1.7. Японская лингвистическая традиция и ее представления о слове

Эта традиция окончательно сформировалась в период «закрытой Японии» (XVII–XIX вв.), когда японская наука обратилась к изучению исконных элементов собственной культуры, в том числе языка, хотя определенные представления о языке выражались в письменных памятниках и раньше. После начала европеизации Японии в середине XIX в. там переняли и понятия западной науки, в результате произошел синтез традиций и многие прежние представления сохранились, включая и представления о слове.

Для понятия, которое можно было бы сопоставить со словом, вплоть до периода европеизации не было обобщающего термина, вместо него использовались разные термины соответственно для знаменательных и служебных единиц: kotoba (что также значит и «язык») и tenioha. С конца XIX в., после работ Оцуки Фумихико (1847–1928)23, распространился и обобщающий термин go (как его синоним может употребляться и tango, буквально простое go).

Границы go, имплицитно проводившиеся и до формирования традиции, например в ранних словарях, были однозначно проведены учеными XVIII – первой половины XIX в. и с тех пор в каноническом варианте не менялись. Споры шли лишь по отдельным вопросам вроде трактовки показателей пассива и каузатива или сочетаний прилагательного со связкой. Эта единица, как и европейское слово, рассматривается одновременно как единица грамматики и единица лексики. Именно go включаются в качестве словарных единиц в словари24, а их структура и сочетаемость описываются в грамматиках. Соответствие go слову отмечали многие японские лингвисты разных эпох [Ootsuki 1897: 36; Tokieda 1954: 64; Watanabe 1958: 96], в том числе авторы сопоставительных грамматик [Soranishi 1971: 10].

Однако за пределами Японии встречается и другая точка зрения на соотношение go и слова. В русском издании японской грамматики [Киэда 1958–1959 [1937]] термин go переводится как слово, однако автор предисловия Н. И. Фельдман пишет: «Традиционного представления о слове в японской грамматической науке нет» [Фельдман 1958: 17]. Впрочем, она же уточняла: неясность границ слова в японском языке – «проблема грамматики, а не лексикологии, поскольку неясность касается соотношения со служебными элементами речи, а словарная форма слова, за некоторыми исключениями, ни у кого не вызывает сомнений» [Фельдман 1960: 28–29]. А. А. Холодович писал: «Японское традиционное языкознание никогда не знало двухтактного разбиения предложения: сперва на значимые слова, а затем на значимые морфемы. Оно членило предложение одним-единственным способом, сегментируя его на значимые части одного-единственного уровня. С точки зрения современного европейского языкознания эти значимые части предложения… являются морфемами» [Холодович 1979: 13]. Последнее неверно уже хотя бы потому, что сложные слова в японской традиции (по крайней мере, в ХХ в.) в свою очередь делились на морфемы.

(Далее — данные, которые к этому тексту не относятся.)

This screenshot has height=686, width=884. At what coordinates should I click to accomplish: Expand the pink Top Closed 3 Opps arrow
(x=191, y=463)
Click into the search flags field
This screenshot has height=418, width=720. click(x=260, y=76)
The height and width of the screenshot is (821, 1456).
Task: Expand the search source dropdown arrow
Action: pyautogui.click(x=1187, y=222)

Чтобы разобраться в том, насколько это точно, рассмотрим подход к выделению слова у японских ученых. Особо значимы идеи одного из виднейших японских лингвистов ХХ в. Хасимото Синкити (1882–1945). Его концепции приобрели большую популярность в Японии (в частности, известная у нас благодаря русскому переводу грамматика М. Киэда составлена под значительным его влиянием); в то же время Хасимото, в отличие от многих других ученых, эксплицитно обсуждал проблему определения go и критерии его выделения. До него эта единица или не определялась, или определялась нестрого: скажем, Оцуки определял go так: «Состоит из одного или нескольких звуков» [Ootsuki 1897: 36]. То есть поначалу и в Японии стихийно господствовал первичный словоцентризм, но Хасимото уже ориентировался на европейские работы, где давались определения слова.

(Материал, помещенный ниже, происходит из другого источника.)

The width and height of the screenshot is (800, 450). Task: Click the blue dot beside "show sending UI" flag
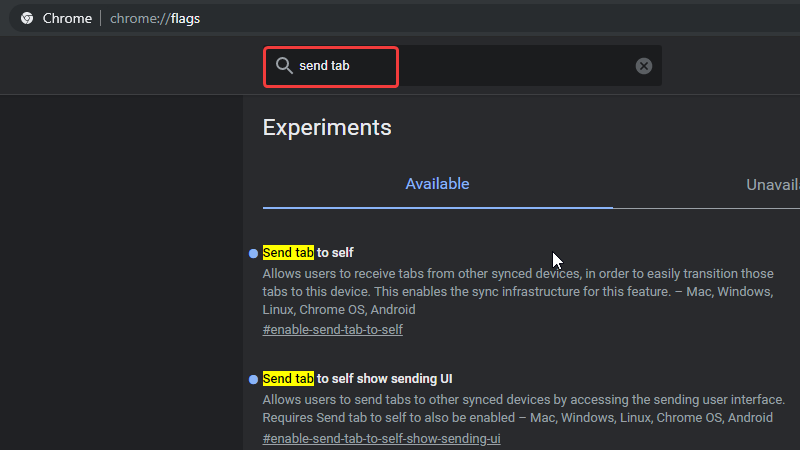253,380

Вопреки мнению А. А. Холодовича, членение у Хасимото вовсе не однотактное, а даже трехтактное. Сначала предложение делится на минимальные синтаксические единицы – bunsetsu (их не было в традиции до европеизации, но их уже вводил Хасимото). Эти единицы определяются одновременно по синтаксическим (возможность быть потенциальным минимумом предложения) и акцентуационным (паузы) признакам [Хасимото 1983 [1932]: 53]. Далее bunsetsu членятся на go. Эти единицы делятся на самостоятельные, способные сами образовать bunsetsu, и несамостоятельные, лишенные такой способности; это разделение соответствует делению на знаменательные и служебные единицы [Там же: 53–54]. Далее go членятся на составные части: корни (gokon) и аффиксы (setsuji) [Там же: 54], именно их можно сопоставить с морфемами.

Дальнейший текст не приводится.